Personal information
- Born: March 19, 1996 (age 30) Richmond, California, U.S.
- Listed height: 5 ft 11 in (1.80 m)
- Listed weight: 205 lb (93 kg)

Career information
- High school: North Forney (Forney, Texas)
- College: Texas A&M
- NFL draft: 2018 (4th round, 124th overall pick)

Career history
- Kansas City Chiefs (2018–2021); Indianapolis Colts (2022); Toronto Argonauts (2025)*;
- * Offseason or practice squad member only

Awards and highlights
- Super Bowl champion (LIV);

Career NFL statistics
- Total tackles: 58
- Sacks: 2
- Fumble recoveries: 1
- Pass deflections: 2
- Stats at Pro Football Reference
- Stats at CFL.ca

= Armani Watts =

American gridiron football player (born 1996)
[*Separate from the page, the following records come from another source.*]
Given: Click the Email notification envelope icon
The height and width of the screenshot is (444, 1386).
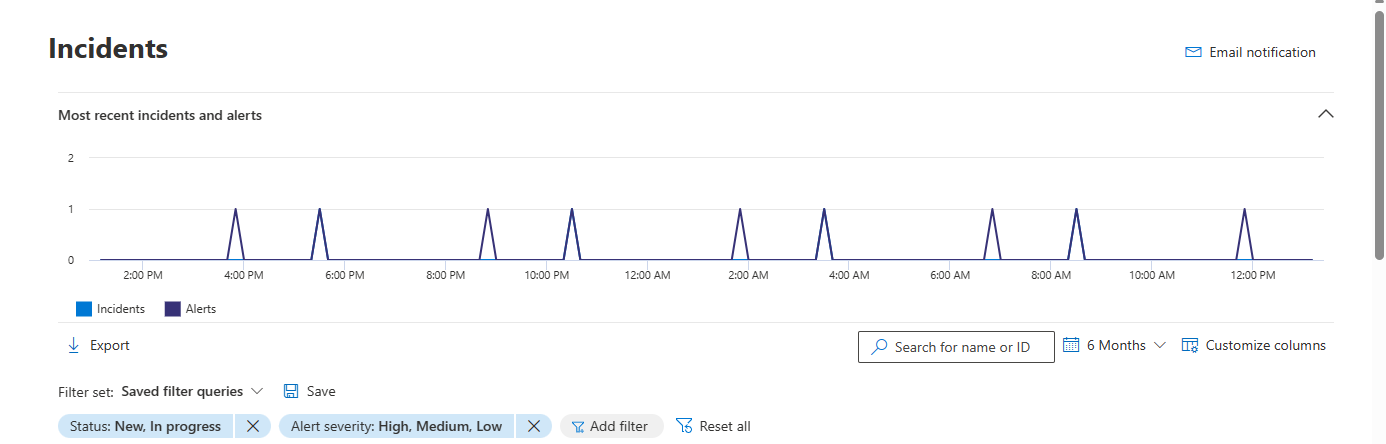Looking at the screenshot, I should [x=1193, y=52].
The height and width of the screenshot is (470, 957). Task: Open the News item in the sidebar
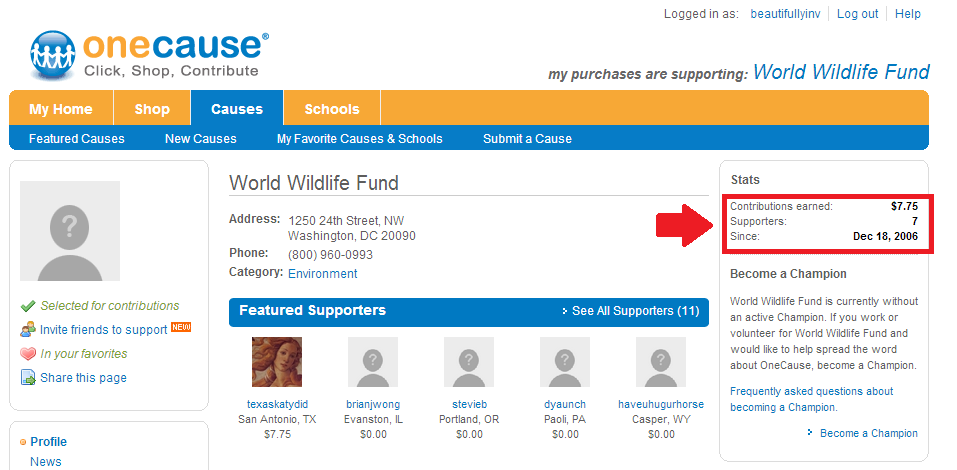46,462
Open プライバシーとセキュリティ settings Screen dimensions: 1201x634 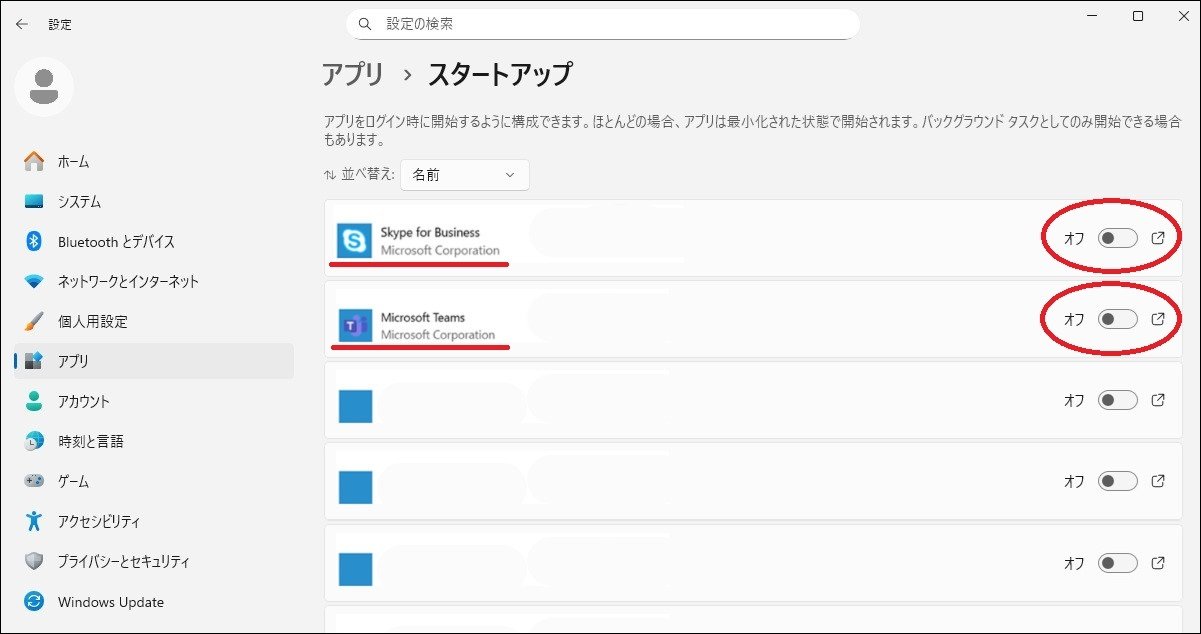123,562
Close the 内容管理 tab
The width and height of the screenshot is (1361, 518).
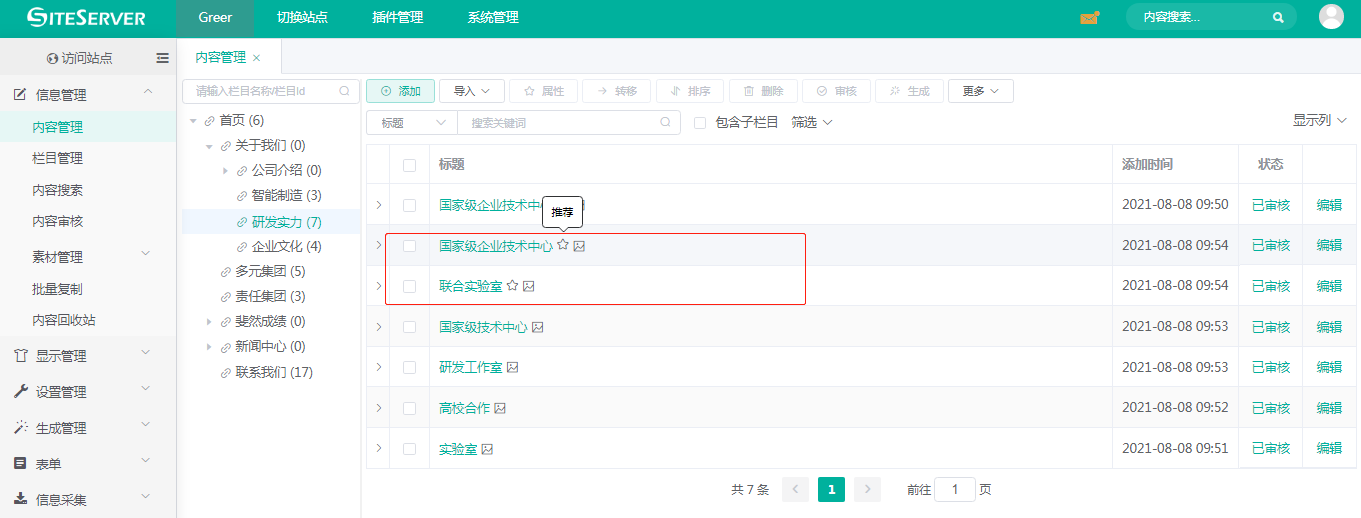coord(257,58)
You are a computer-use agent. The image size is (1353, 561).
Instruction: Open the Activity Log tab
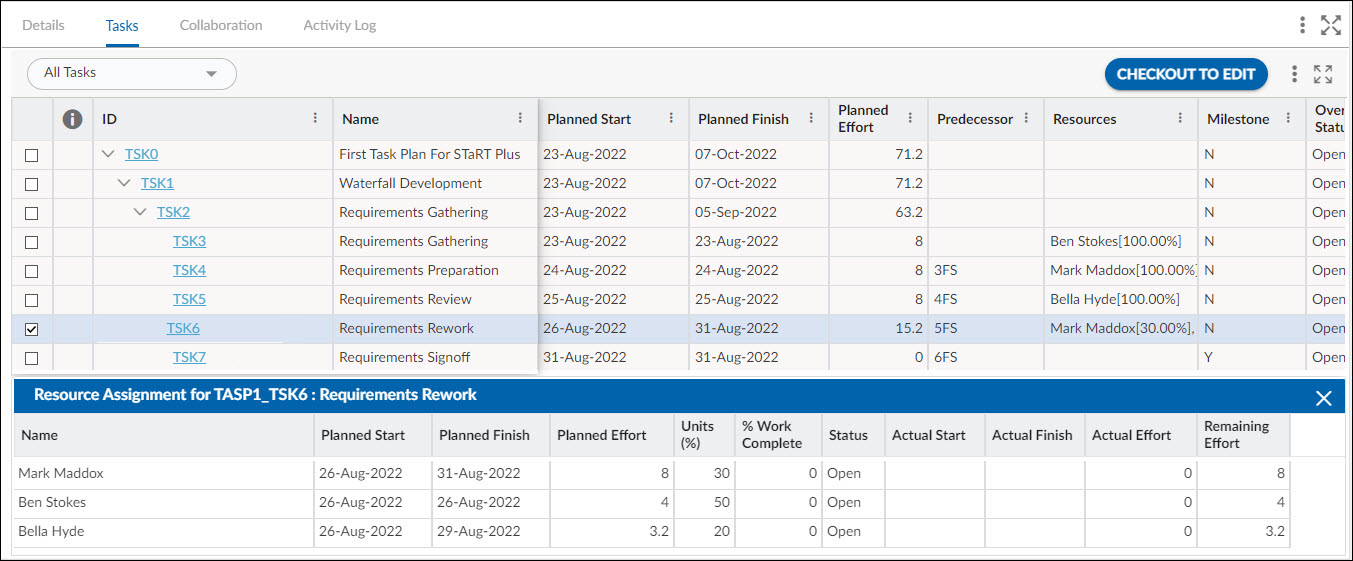[339, 25]
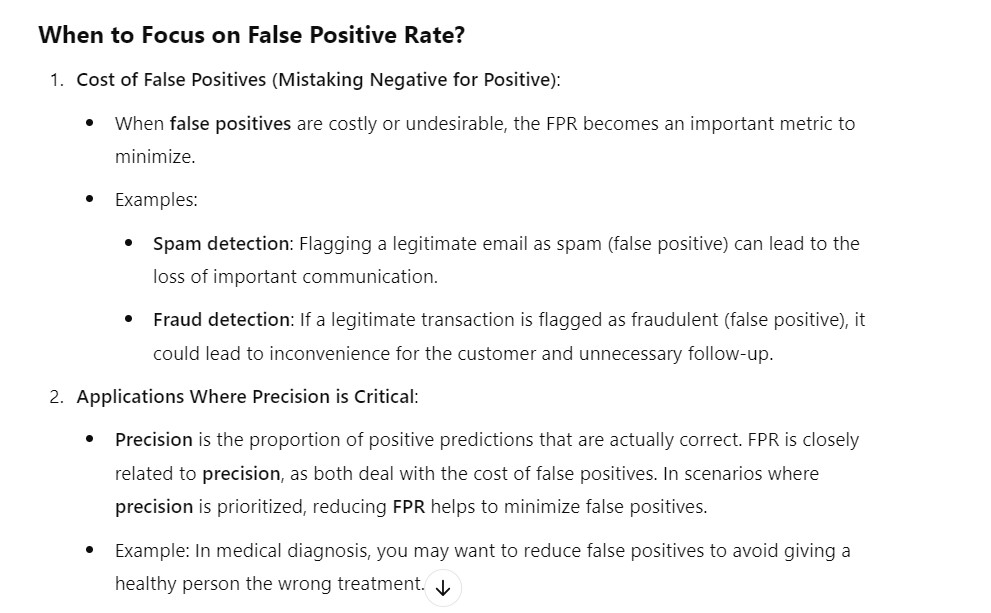The height and width of the screenshot is (613, 991).
Task: Click the "loss of important communication." line
Action: pos(295,276)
Armani Watts (born March 19, 1996) is an American professional football defensive back. He played college football at Texas A&M and was selected by the Kansas City Chiefs in the fourth round of the 2018 NFL draft.

==Early life==
Watts attended and played high school football at North Forney High School.

==College career==
Watts attended and played college football at Texas A&M from 2014 to 2017 under head coach Kevin Sumlin. He was a four-year starter for the Aggies and led the team in interceptions as a freshman. In 2017, he started 12 games, had 87 tackles, 10 for loss, four interceptions, five pass breakups, two fumble recoveries and two blocked kicks. Watts was an All-Southeastern Conference selection and third-team All-America.

==Professional career==

Pre-draft measurables
| Height | Weight | Arm length | Hand span | Wingspan | 40-yard dash | 10-yard split | 20-yard split | 20-yard shuttle | Three-cone drill | Vertical jump | Broad jump | Bench press |
| 5 ft 10+1⁄2 in (1.79 m) | 202 lb (92 kg) | 31 in (0.79 m) | 8+3⁄4 in (0.22 m) | 6 ft 0+3⁄8 in (1.84 m) | 4.64 s | 1.64 s | 2.66 s | 4.31 s | 7.09 s | 35.0 in (0.89 m) | 10 ft 0 in (3.05 m) | 13 reps |
All values from NFL Combine/Pro Day

===Kansas City Chiefs===
Watts was selected by the Kansas City Chiefs in the fourth round with the 124th overall pick in the 2018 NFL draft, using the fourth-round pick acquired in the Marcus Peters trade. In Week 4, against the Denver Broncos, he recorded his first career sack. He was placed on injured reserve on October 9, 2018, after suffering a groin injury in Week 5. Watts won Super Bowl LIV when the Chiefs defeated the San Francisco 49ers 31–20.

===Indianapolis Colts===
On April 5, 2022, Watts signed with the Indianapolis Colts. He was set to miss the entire 2022 season after being placed on injured reserve on August 30, 2022 with an injured ankle.

===Toronto Argonauts===
On February 27, 2025, Watts signed with the Toronto Argonauts. He was released by the Argonauts during training camp, on May 13, 2025.